Flynn had disclosed the December 2015 trip to Moscow to the DIA, but he never told them he was paid by RT, the official said. The Defense Department inspector general is now investigating whether Flynn broke the rules. The U.S. Constitution forbids retired generals from accepting foreign payments without permission.
Flynn’s failure to inform the DIA he had been paid has not been reported previously. In the past, lawmakers who reviewed documents said they had seen no evidence he had reported the fees. The revelation casts new light on the White House assertion Monday that the Obama administration should have denied Flynn a security clearance if officials were concerned about him.
Yes it does, but it’s not quite clear what NBC’s point is about it. As Allahpundit noted earlier today, NBC had also reported that the Trump administration needed to get Flynn a separate clearance for his job through the CIA and not just the DoD. That failure falls squarely on Trump’s White House, which should have had that completed before pushing Flynn into position. That check might have uncovered the undisclosed payments from RT and Flynn’s other undeclared lobbying for foreign interests, which came out after his resignation and for which Flynn might face a criminal probe. Had the White House done its due diligence up front, they could have avoided all of these embarrassments.
And needless to say, this isn’t exactly a confidence-builder either. It took more than two weeks for the Trump administration to react after Sally Yates warned White House counsel Don McGahn than Flynn could be targeted for extortion by Russia:
So to recap: Yates warned W.H. on January 26.
Flynn remained NSA for another 18 days after the warning that he was likely compromised.
— Kyle Griffin (@kylegriffin1) May 8, 2017
On the other hand, the failure of Flynn to disclose his RT payments during his clearance renewal doesn’t reflect on Team Trump as much as it does the Obama administration’s Defense Department. Bear in mind that Barack Obama and other former officials of the former administration claim they had become increasingly concerned about Russian influence in the election and attempts to penetrate various campaigns. Flynn’s visit to Russia in 2015 was well known, even if the payment was not, and he had joined the campaign relatively early — so why didn’t the DoD dig more into Flynn’s business in Russia? For that matter, why didn’t they dig into Flynn’s consultant business and uncover the nature of his clientele?

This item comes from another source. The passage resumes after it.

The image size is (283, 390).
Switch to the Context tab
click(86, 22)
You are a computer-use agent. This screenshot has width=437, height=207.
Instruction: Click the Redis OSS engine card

Both sides are pointing the finger at each other; it looks like both sides have plenty of room to share the blame.
Speaking of two different sides, both Sally Yates and then-Director of National Intelligence James Clapper got asked directly whether they had seen evidence of collusion between the Trump campaign and Russian intelligence — the issue on which Flynn has been scrutinized, among others. Clapper flatly said he had seen none, while Yates — who was acting Attorney General for less than two weeks — says she can’t answer that question in open session but that “you should not draw from that an assumption that the answer is yes.” Senator Lindsey Graham wonders what Yates would know that a DNI wouldn’t, and it turns out to be … not much:
Q: Do you have evidence of collusion between Trump campaign & Russians?
Yates: I can’t answer that without revealing classified information pic.twitter.com/7NCsaMKquO
— Bradd Jaffy (@BraddJaffy) May 8, 2017
So far, the only solid conclusion one can reach from today’s events is that few know what they’re doing in Washington.